Before anything else, do be aware that crab fishing jobs have been described to be one of the worst jobs of all – it’s actually the most dangerous job in the United States, according to the US government statistics. That’s mainly because of the harsh Alaskan weather that crab fishermen have to endure, plus long shifts (going up to 21 hours at a stretch), the very high risk of being injured or falling overboard, and the literally heavy responsibilities (carrying crab pots weighing about 800 pounds each). The main allure of this job, obviously, is the salary: for just a few months, it’s possible for crewmembers to score about $50,000 each (the average pay is at $29,000). If you think this much salary is worth all the dangers and risks involved and you’re looking for ways to get a commercial crab fishing job in Alaska, read on for some great tips:

  • Get experience as a fisherman. Most commercial crab fishers usually start out by salmon seining during the summer. Remember that because crab fishing is a tough job, you need to have strong previous related experience, but to get you started, you should opt for a fishing job that’s less strenuous than crab fishing.
  • Try your hand at searching for available jobs online. One reliable website you can try out is the Alaska Department of Labor website. The point to this is so you’d have an idea about the names of companies and employers who look for crab fishermen. However, do know that chances are very slim that you will actually gain experience through online application, and you would likely have to fly to Alaska to win a job.
  • Go to Alaska.

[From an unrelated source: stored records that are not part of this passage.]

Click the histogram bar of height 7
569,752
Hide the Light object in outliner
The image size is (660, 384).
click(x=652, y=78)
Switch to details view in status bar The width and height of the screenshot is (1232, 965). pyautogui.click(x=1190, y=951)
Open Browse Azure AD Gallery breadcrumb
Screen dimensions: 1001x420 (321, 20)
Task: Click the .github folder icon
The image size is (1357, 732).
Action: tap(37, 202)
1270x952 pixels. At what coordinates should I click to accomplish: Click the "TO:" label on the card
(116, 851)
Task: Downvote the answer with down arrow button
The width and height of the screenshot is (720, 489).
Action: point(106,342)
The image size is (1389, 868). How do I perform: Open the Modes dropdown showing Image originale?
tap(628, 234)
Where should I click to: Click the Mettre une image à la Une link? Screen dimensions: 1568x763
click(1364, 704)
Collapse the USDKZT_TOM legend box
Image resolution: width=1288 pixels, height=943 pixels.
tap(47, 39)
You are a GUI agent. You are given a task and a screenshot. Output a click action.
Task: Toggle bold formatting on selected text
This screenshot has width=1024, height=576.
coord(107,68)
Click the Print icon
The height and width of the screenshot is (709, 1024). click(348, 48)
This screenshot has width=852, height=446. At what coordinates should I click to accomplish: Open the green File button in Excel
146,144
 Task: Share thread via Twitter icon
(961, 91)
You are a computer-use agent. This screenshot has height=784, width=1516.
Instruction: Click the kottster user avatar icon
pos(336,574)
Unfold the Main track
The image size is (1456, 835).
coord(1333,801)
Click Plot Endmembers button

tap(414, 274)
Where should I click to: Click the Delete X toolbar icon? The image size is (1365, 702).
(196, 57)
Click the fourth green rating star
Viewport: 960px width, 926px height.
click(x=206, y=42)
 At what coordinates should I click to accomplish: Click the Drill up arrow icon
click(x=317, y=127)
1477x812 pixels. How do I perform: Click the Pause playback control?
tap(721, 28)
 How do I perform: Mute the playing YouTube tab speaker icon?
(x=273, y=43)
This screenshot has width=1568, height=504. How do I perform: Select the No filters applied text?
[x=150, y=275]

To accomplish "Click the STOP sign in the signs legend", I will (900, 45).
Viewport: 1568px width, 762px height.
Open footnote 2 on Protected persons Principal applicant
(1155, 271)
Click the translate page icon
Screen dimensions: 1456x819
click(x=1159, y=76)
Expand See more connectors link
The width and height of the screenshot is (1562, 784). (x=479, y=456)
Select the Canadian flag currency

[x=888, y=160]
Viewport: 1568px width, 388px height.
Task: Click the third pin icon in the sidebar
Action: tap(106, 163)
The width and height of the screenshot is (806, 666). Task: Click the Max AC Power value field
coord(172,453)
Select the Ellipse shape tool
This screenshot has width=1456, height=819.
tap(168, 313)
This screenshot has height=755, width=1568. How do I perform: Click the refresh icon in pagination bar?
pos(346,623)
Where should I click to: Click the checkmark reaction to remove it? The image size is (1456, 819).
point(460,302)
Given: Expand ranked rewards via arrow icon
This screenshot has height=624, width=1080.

The reality is that most employers will hire fishermen who are already in Alaska. That’s why if you’re really bent on becoming a commercial crab fisherman there, your best bet is to actually relocate yourself there. The places in Alaska where you’d have the best chances of scoring crab fishing jobs include Dutch Harbor, Kodiak, Ketchikan and Unalaska. If you don’t have any contacts in Alaska, a smart move is to hunt for temporary jobs first in the towns mentioned, in places such as canning factories. At least this will give you income while you’re hunting for crab fishing jobs.
  • Go to Seattle. If you don’t have the opportunity yet to go to Alaska, an alternative is to go to Seattle, Washington. That’s because many Alaskan crab fleets have ports in Seattle. If you manage to obtain a job from here, you might be able to go with the crew even when they go off to Alaska.
  • Establish connections. This is a job where you really need to know the right people. When you’re already there in Alaska, find out where crab fishermen hang out and take the time to get to know them. Let them know of your intent to apply as a crab fisherman, and they might be able to refer you to their employers.

Remember, obtaining employment as a commercial crab fisherman won’t take the same route as other jobs. While waiting for your perfect opportunity, make your waiting time constructive: get in great physical shape, learn techniques for crab fishing, and learn about survival skills necessary for crab fishermen to know. Good luck, and hope this helped!